Dengan diraihnya peringkat idAAA dari Pefindo dan Fitch Rating untuk Bank KB Bukopin merefleksikan konsistensi dan komitmen Perusahaan yang secara menyeluruh telah berupaya melakukan peningkatan kinerja di setiap tahunnya.
Dua raihan itu menunjukkan KB Bukopin dinilai memiliki arah strategis dan terukur terkait arah dan rencana bisnis ke depannya. Saat ini, KB Bukopin memang sedang gencar melakukan berbagai perbaikan melalui penambahan modal, peningkatan penghimpunan dana dan kredit, serta percepatan penanganan kredit bermasalah.

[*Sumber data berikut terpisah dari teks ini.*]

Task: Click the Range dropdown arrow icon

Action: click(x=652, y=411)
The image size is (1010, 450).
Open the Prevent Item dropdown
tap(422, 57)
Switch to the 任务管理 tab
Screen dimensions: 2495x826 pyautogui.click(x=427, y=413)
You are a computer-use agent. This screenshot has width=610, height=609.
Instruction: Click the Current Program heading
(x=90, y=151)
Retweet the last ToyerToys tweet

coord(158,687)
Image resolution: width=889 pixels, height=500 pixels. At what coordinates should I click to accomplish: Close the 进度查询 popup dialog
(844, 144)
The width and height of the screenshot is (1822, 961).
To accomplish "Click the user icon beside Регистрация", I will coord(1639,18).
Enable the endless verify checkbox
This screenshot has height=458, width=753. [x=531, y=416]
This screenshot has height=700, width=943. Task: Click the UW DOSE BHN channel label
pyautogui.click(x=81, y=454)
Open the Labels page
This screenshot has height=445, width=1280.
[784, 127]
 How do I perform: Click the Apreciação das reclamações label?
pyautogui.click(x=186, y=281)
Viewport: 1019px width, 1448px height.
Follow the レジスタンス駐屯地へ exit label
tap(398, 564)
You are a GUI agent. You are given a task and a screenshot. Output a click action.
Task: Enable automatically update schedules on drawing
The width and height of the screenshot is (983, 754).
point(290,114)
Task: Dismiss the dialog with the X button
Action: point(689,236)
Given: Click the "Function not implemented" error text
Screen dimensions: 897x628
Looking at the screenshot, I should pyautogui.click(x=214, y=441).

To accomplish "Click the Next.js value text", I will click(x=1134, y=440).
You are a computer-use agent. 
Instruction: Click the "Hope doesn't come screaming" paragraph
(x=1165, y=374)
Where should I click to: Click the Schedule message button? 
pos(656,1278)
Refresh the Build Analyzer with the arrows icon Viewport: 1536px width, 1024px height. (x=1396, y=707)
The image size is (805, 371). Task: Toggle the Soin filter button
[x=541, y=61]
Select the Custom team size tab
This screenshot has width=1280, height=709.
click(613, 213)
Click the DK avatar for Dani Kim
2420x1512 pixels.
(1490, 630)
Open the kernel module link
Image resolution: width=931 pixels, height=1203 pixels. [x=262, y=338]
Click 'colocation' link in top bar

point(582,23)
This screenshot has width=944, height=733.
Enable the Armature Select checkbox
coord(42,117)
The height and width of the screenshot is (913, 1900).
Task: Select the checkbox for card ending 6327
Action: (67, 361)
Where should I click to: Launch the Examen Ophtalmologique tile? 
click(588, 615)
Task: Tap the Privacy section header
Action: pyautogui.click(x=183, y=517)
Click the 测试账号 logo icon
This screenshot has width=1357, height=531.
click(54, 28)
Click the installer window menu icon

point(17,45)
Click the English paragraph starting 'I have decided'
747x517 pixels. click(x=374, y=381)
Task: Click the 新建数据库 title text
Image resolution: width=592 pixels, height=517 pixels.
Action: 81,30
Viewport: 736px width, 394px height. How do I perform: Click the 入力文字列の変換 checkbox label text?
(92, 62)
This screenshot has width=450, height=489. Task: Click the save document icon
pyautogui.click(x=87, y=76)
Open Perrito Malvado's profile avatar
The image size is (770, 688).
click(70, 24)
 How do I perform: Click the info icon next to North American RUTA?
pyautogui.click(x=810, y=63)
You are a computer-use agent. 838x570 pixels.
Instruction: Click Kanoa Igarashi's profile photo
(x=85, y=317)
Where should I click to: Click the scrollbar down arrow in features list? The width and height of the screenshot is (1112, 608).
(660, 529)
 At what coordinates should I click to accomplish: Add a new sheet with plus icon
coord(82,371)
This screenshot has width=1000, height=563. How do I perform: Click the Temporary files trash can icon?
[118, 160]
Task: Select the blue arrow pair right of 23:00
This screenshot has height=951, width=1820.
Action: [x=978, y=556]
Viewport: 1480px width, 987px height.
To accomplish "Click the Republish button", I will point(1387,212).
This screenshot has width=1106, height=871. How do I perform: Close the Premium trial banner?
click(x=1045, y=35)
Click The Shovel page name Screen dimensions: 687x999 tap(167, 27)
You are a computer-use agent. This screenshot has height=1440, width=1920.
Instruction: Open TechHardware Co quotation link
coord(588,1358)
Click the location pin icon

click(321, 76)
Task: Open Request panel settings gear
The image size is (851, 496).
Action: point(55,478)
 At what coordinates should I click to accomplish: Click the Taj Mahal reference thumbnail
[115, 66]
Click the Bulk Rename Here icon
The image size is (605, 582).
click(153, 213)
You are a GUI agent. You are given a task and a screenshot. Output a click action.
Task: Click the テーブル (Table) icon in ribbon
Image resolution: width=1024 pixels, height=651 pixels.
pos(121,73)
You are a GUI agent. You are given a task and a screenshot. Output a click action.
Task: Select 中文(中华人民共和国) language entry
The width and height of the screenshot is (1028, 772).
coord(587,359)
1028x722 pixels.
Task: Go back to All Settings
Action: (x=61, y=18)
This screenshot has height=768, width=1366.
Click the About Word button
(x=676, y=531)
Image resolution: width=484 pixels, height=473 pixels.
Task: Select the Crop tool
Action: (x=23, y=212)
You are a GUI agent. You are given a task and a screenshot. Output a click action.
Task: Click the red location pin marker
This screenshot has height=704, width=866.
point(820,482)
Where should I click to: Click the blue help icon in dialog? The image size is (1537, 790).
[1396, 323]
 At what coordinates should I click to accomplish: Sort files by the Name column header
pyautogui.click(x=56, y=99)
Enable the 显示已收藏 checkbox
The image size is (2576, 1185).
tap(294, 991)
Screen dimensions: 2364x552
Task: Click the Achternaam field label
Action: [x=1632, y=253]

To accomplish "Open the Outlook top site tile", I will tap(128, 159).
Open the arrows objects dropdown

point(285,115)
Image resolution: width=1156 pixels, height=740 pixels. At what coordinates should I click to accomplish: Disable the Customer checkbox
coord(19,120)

KB Bukopin juga akan segera merealisasikan New Generation Banking System dengan sasaran utama transformasi outlet dan jaringan distribusi di seluruh Indonesia. KB Bukopin dinilai memiliki arah strategis dan terukur terkait arah dan rencana bisnis ke depannya.
Pinjaman 4.41 Triliun
Tak heran, pada bulan yang sama International Finance Corporation (IFC) memberikan pinjaman senilai total 300 juta Dolar AS atau setara Rp 4,41 triliun (kurs Rp14.713 per Dolar AS) kepada PT Bank KB Bukopin.
Pinjaman mencakup penerbitan obligasi sosial pertama oleh bank swasta mana pun di Indonesia. Obligasi Sosial tersebut akan sepenuhnya didedikasikan untuk mendanai inisiatif sosial yang berfokus pada penanganan dampak sosial ekonomi akibat dari Covid-19 dan pembiayaan di segmen sosial seperti UMKM, perumahan yang terjangkau, perawatan kesehatan, pendidikan, dan infrastruktur.